▶ YOUR OBJECTIVE: Which lines below include the string "computer"? Please show each one.

▶ DATA LISTING:
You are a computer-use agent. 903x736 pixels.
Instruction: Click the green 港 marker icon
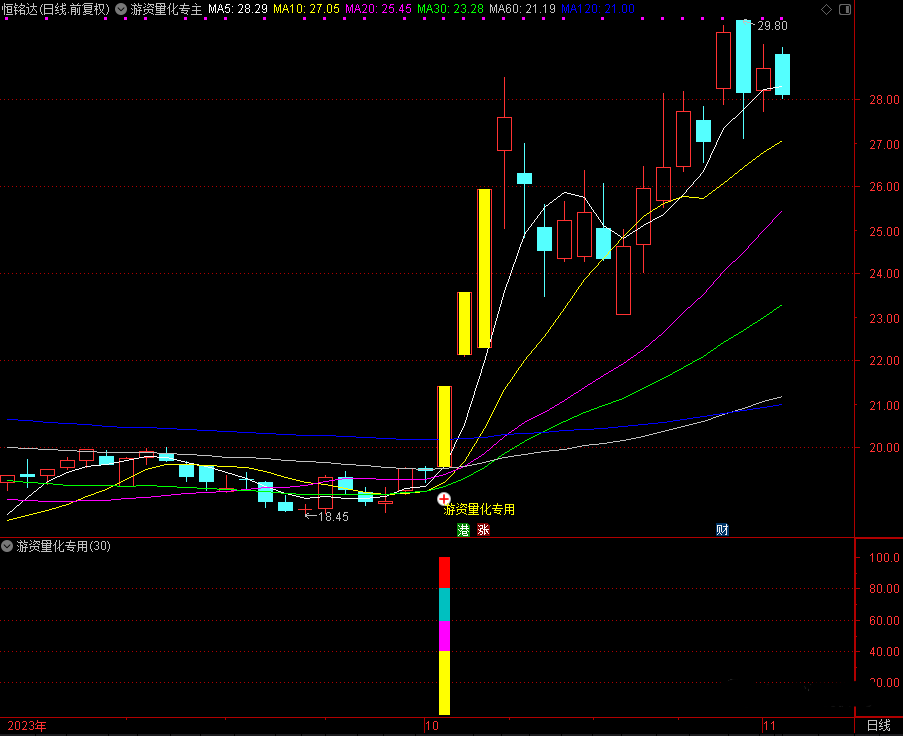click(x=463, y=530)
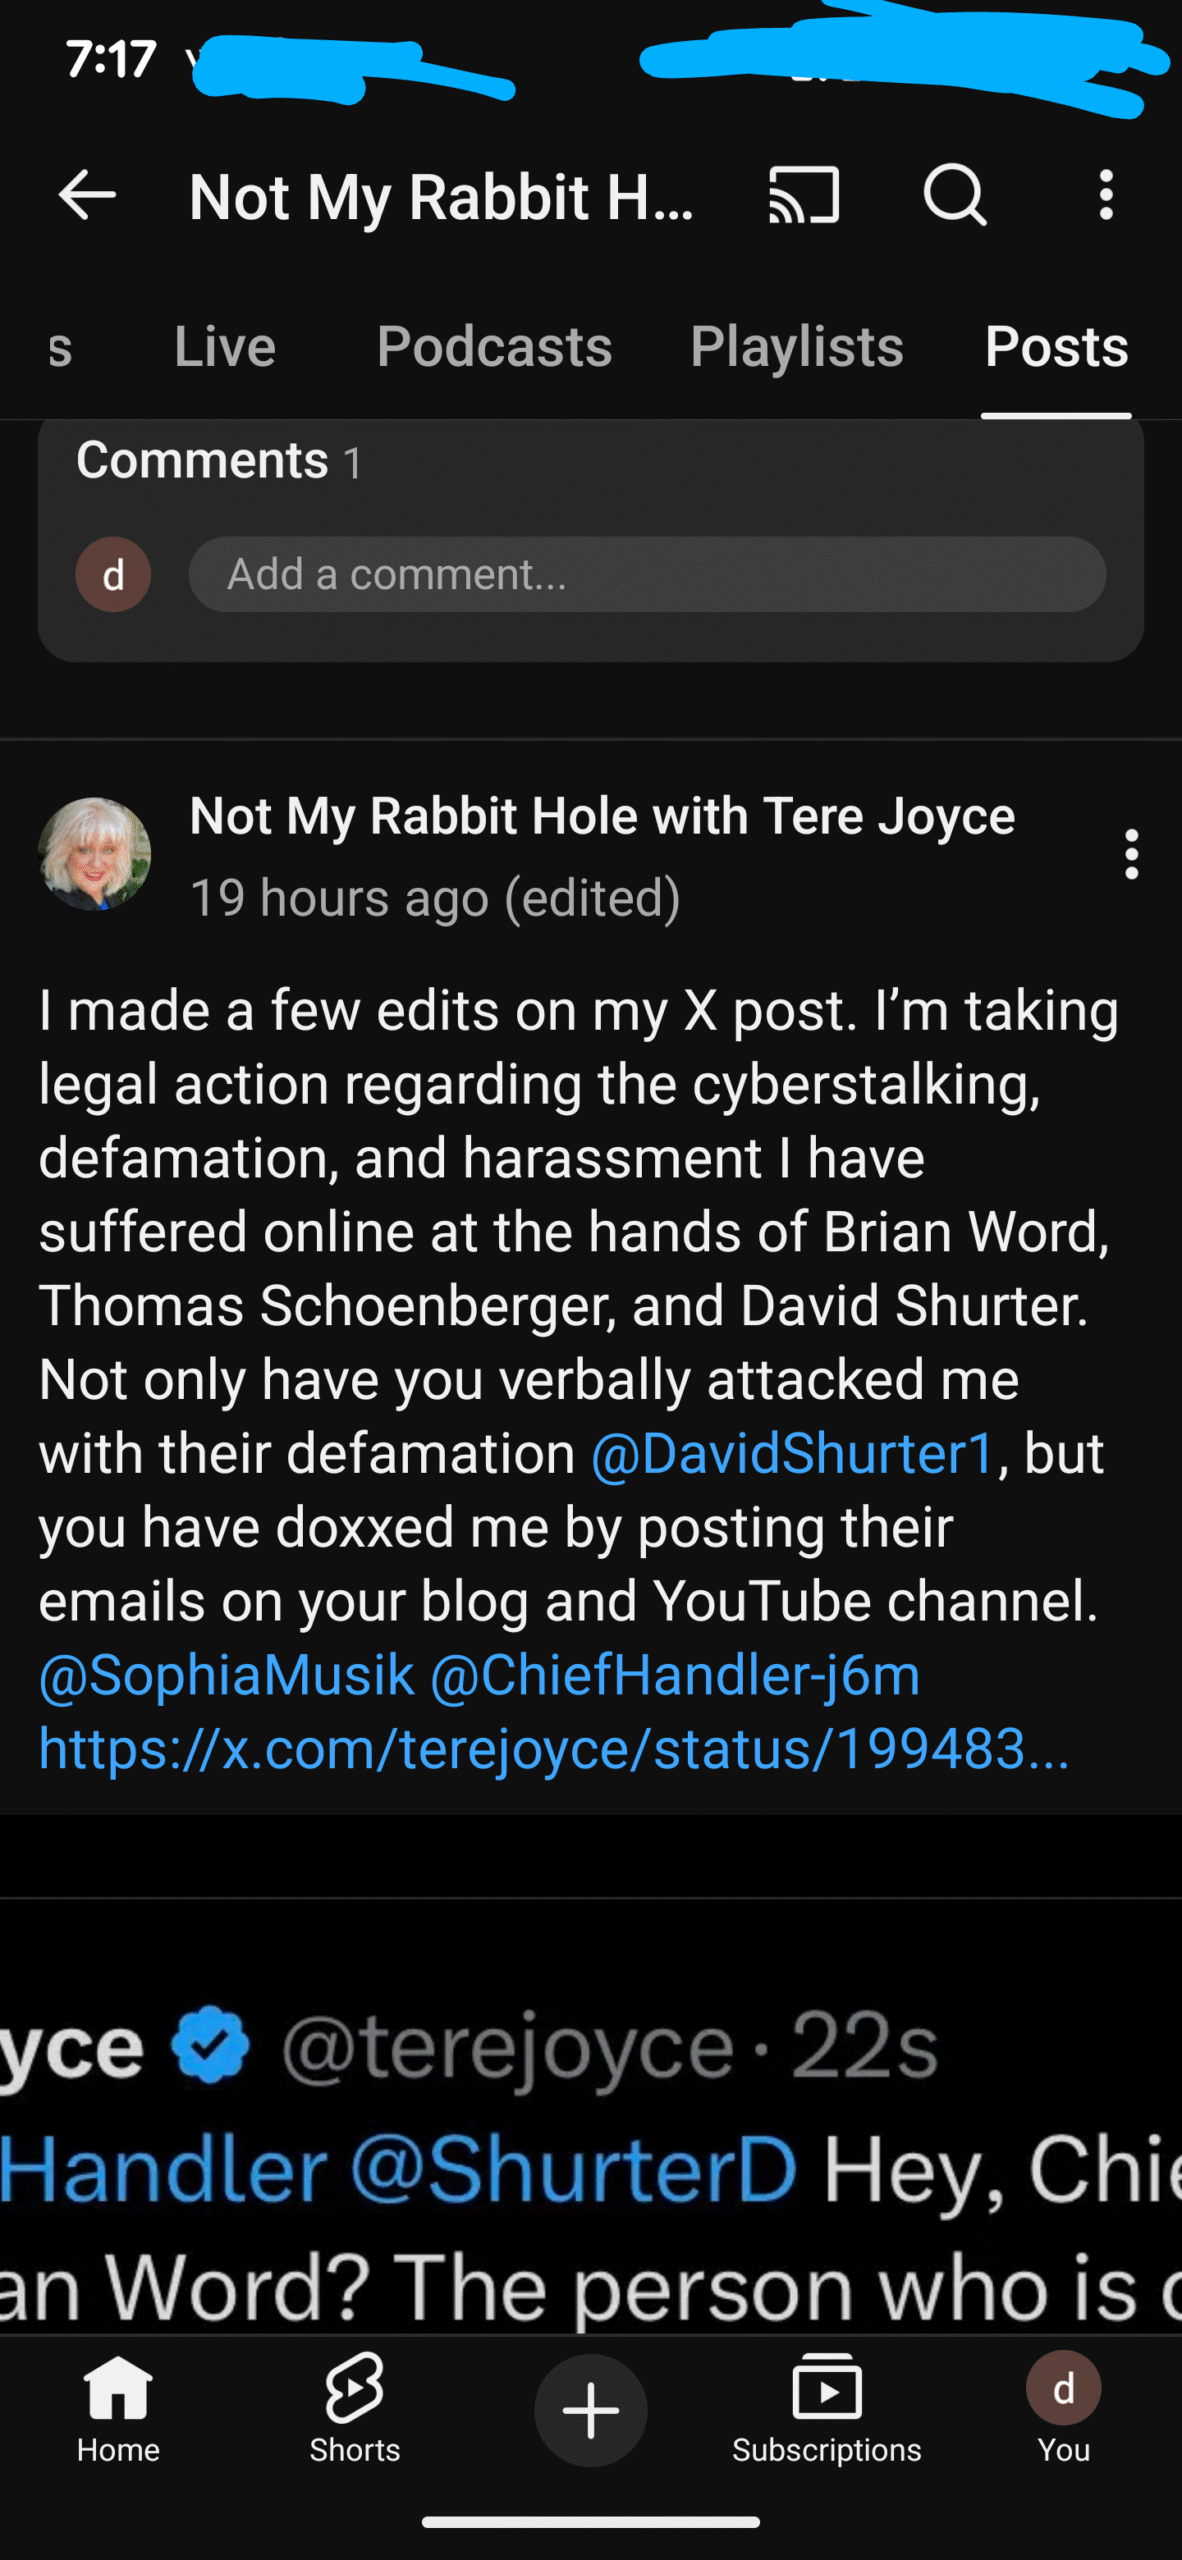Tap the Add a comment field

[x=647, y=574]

==

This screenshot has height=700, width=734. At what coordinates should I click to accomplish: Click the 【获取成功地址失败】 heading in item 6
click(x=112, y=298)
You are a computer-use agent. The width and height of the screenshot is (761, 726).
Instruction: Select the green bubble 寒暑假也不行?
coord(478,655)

...

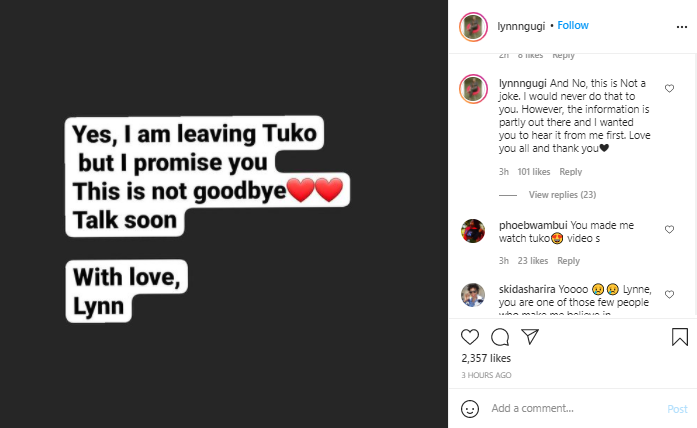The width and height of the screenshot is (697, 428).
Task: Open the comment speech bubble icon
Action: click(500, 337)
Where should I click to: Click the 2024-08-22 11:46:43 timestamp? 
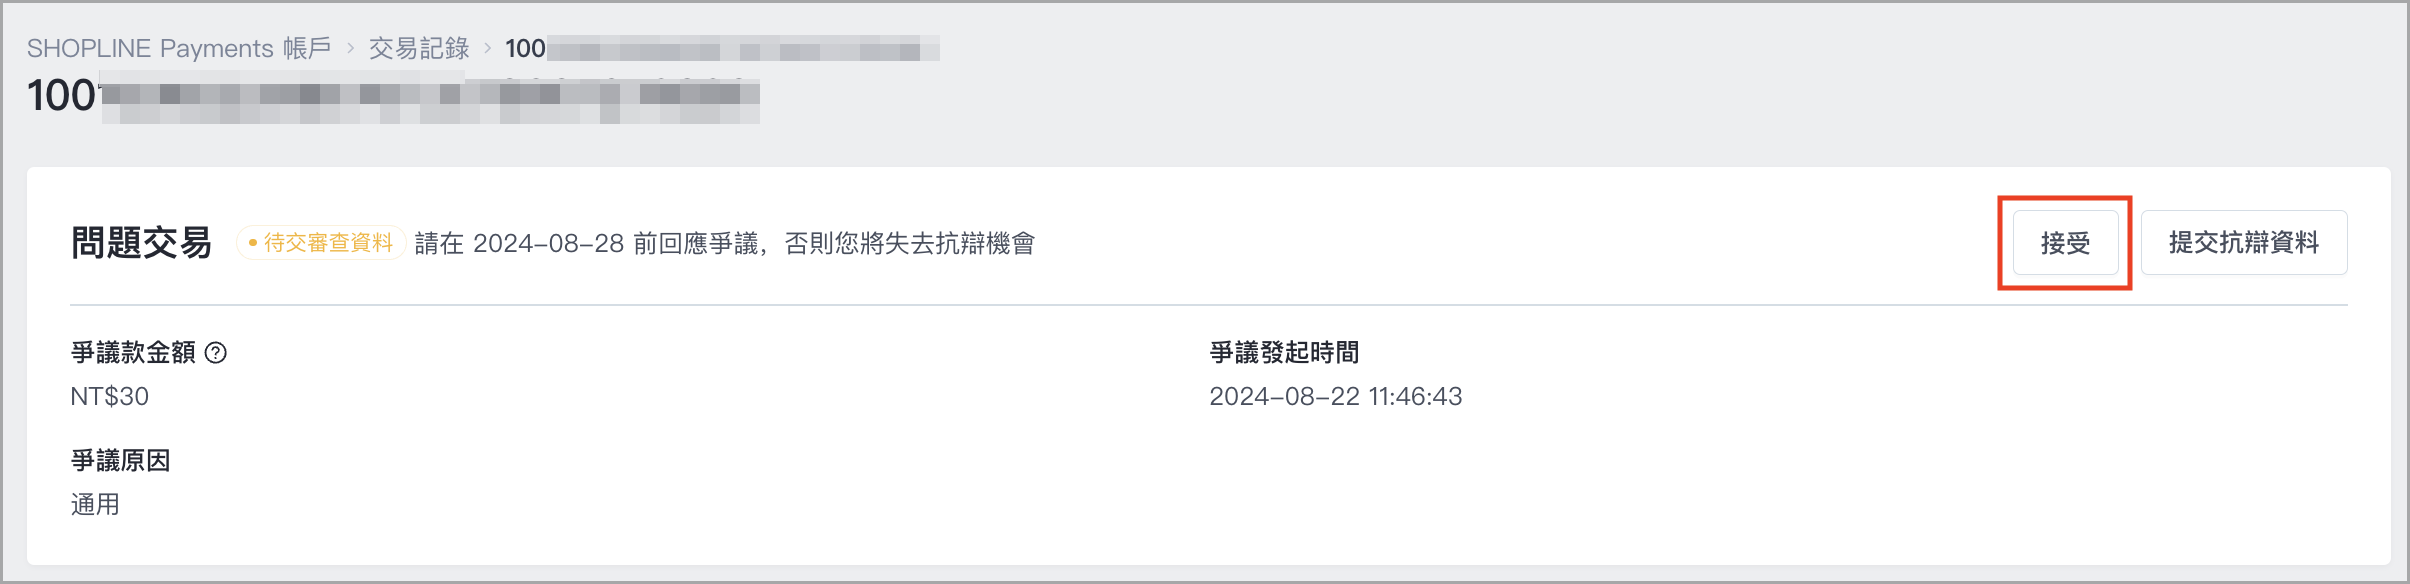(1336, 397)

▶ TASK RESPONSE:
You are a computer-use agent. 903x736 pixels.
You are a computer-use agent. The width and height of the screenshot is (761, 726).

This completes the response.